Excerpted text:

With a deadly coronavirus epidemic creeping northward and the nearest hospital 230 miles away, Galen Gilbert, First Chief of Arctic Village, Alaska, knew his 200-person town could not afford to take any chances. A single case of COVID-19 could lead to the virus quickly spreading around the tight-knit community, but anybody who needed hospitalization would likely face an overstretched medevac system. As national infection rates rose, the 32-year-old leader and his village made an agonizing decision: rather than risk a potentially devastating outbreak, Arctic Village cut itself off almost entirely from the outside world.
“It’s a sacrifice we have to do for our people, because it’s such a small community,” Gilbert says. “You gotta do what you gotta do to survive.”

Check your understanding:
**1)** Answer these questions from the Arctic Village text:
(a) How far away is the nearest hospital?
(b) How old is Galen Gilbert?
(c) What does Gilbert call cutting the village off from the outside world?
**2)** Copy the Arctic Village text from "With a deadly" through "the outside world.", inclusive, swapping "tight-knit" for "close-knit".
The lines that come next are from a separate source and are unrelated to the Arctic Village text.

Supplied information:
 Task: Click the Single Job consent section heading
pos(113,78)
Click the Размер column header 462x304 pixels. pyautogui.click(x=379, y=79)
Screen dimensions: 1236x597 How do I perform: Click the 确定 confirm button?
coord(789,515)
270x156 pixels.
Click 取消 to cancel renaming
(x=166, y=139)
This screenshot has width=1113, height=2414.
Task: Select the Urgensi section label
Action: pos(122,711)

Results of the exercise:
**1)**
(a) 230 miles
(b) 32
(c) A sacrifice the village has to make for its people

**2)**
With a deadly coronavirus epidemic creeping northward and the nearest hospital 230 miles away, Galen Gilbert, First Chief of Arctic Village, Alaska, knew his 200-person town could not afford to take any chances. A single case of COVID-19 could lead to the virus quickly spreading around the close-knit community, but anybody who needed hospitalization would likely face an overstretched medevac system. As national infection rates rose, the 32-year-old leader and his village made an agonizing decision: rather than risk a potentially devastating outbreak, Arctic Village cut itself off almost entirely from the outside world.